**Activity**
Only the lines from the one containing "The height and" to the end of the records belong in the answer; repeat them exactly and drop the pictures.

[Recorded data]
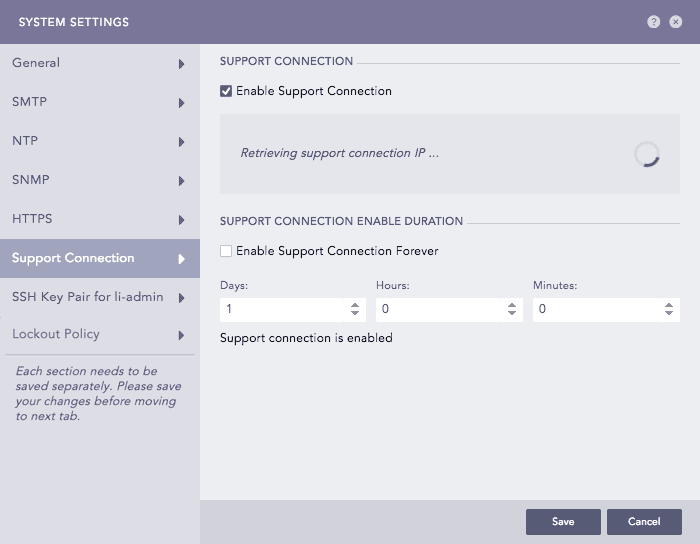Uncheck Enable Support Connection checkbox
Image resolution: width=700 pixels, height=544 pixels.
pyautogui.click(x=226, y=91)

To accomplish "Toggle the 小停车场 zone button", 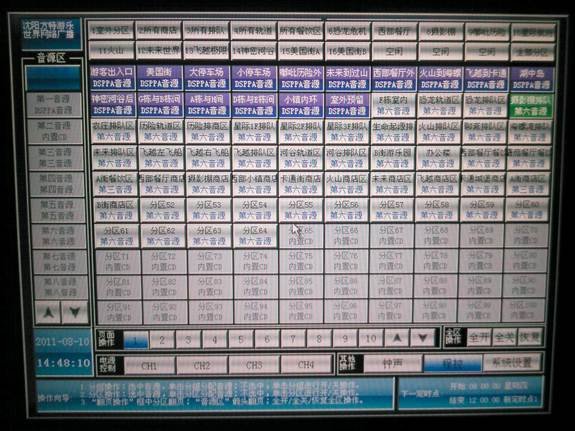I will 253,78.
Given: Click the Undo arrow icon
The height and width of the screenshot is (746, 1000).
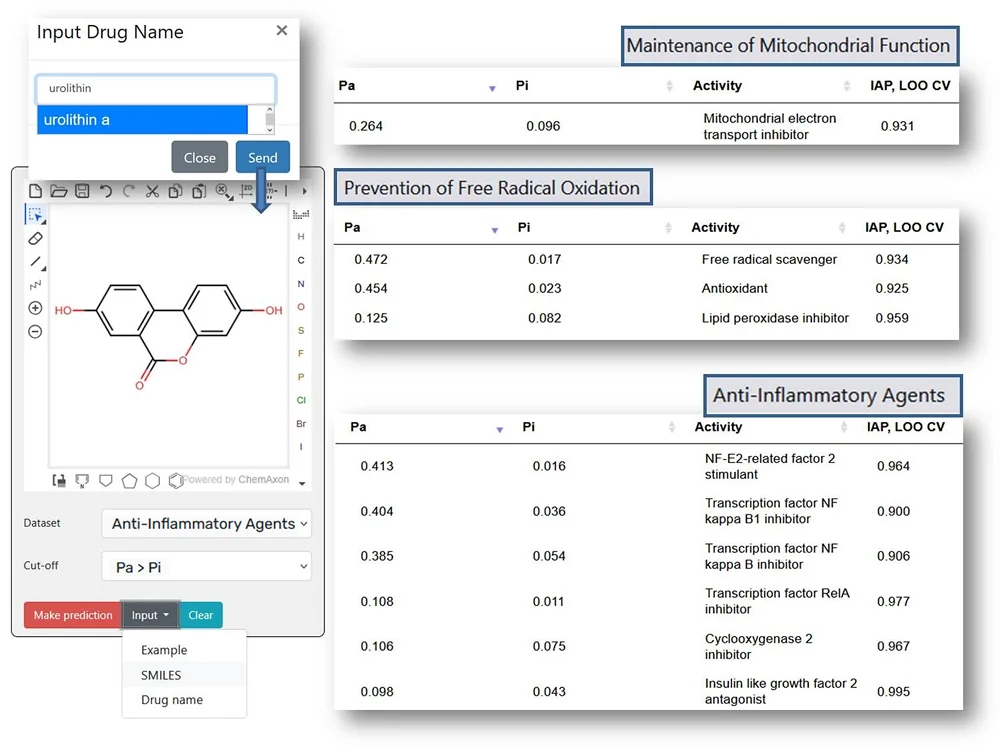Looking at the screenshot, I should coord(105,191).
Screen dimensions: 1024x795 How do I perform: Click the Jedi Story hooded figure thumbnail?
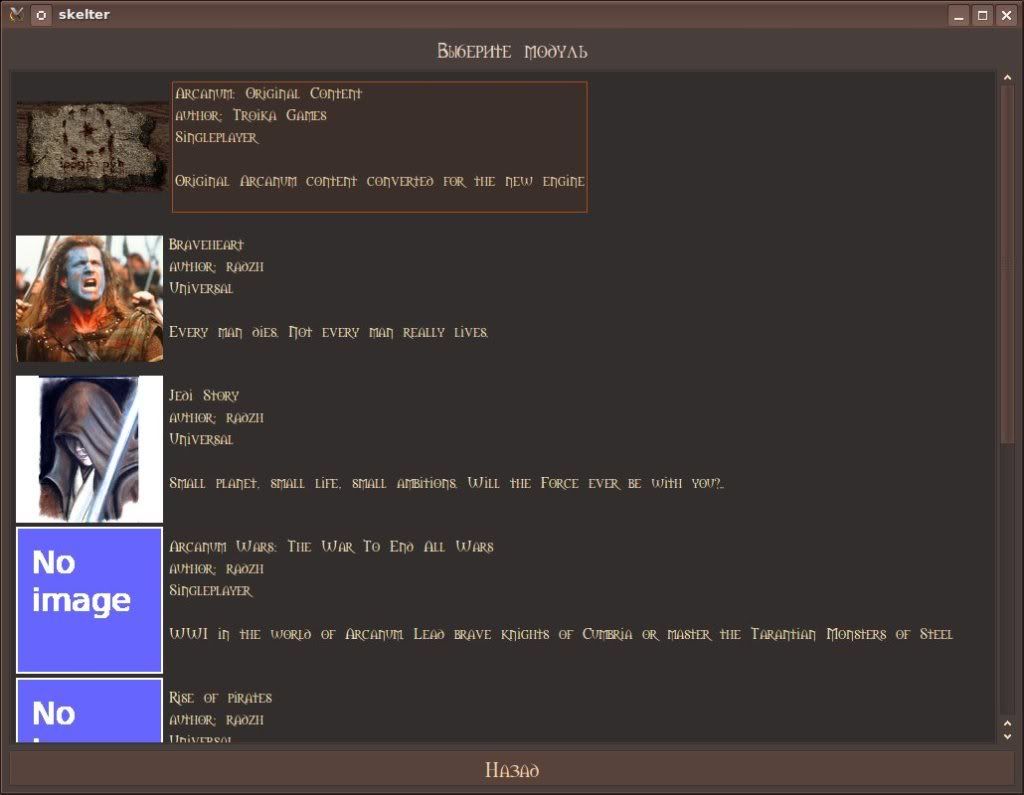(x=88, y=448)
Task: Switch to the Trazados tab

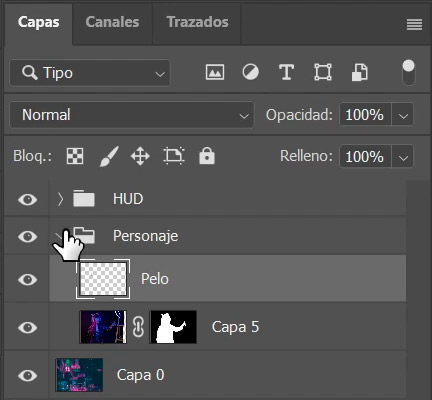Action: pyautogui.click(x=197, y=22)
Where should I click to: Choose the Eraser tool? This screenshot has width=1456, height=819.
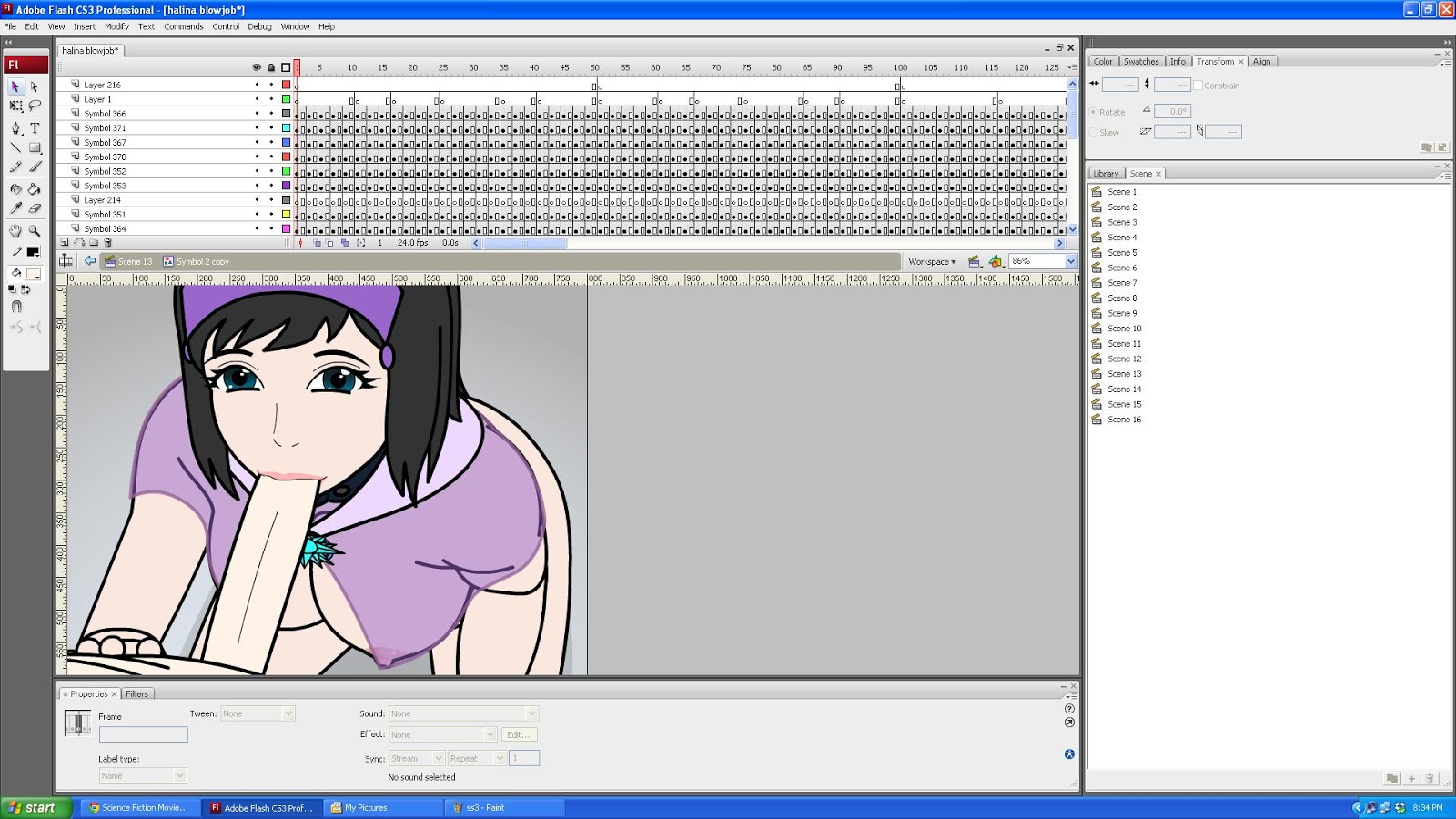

**Output below**
The height and width of the screenshot is (746, 1000).
Looking at the screenshot, I should coord(105,191).
Screen dimensions: 1024x795 How do I perform: Click the Jedi Story hooded figure thumbnail?
(x=88, y=448)
Task: Switch to the Trazados tab

Action: pyautogui.click(x=197, y=22)
Where should I click to: Choose the Eraser tool? This screenshot has width=1456, height=819.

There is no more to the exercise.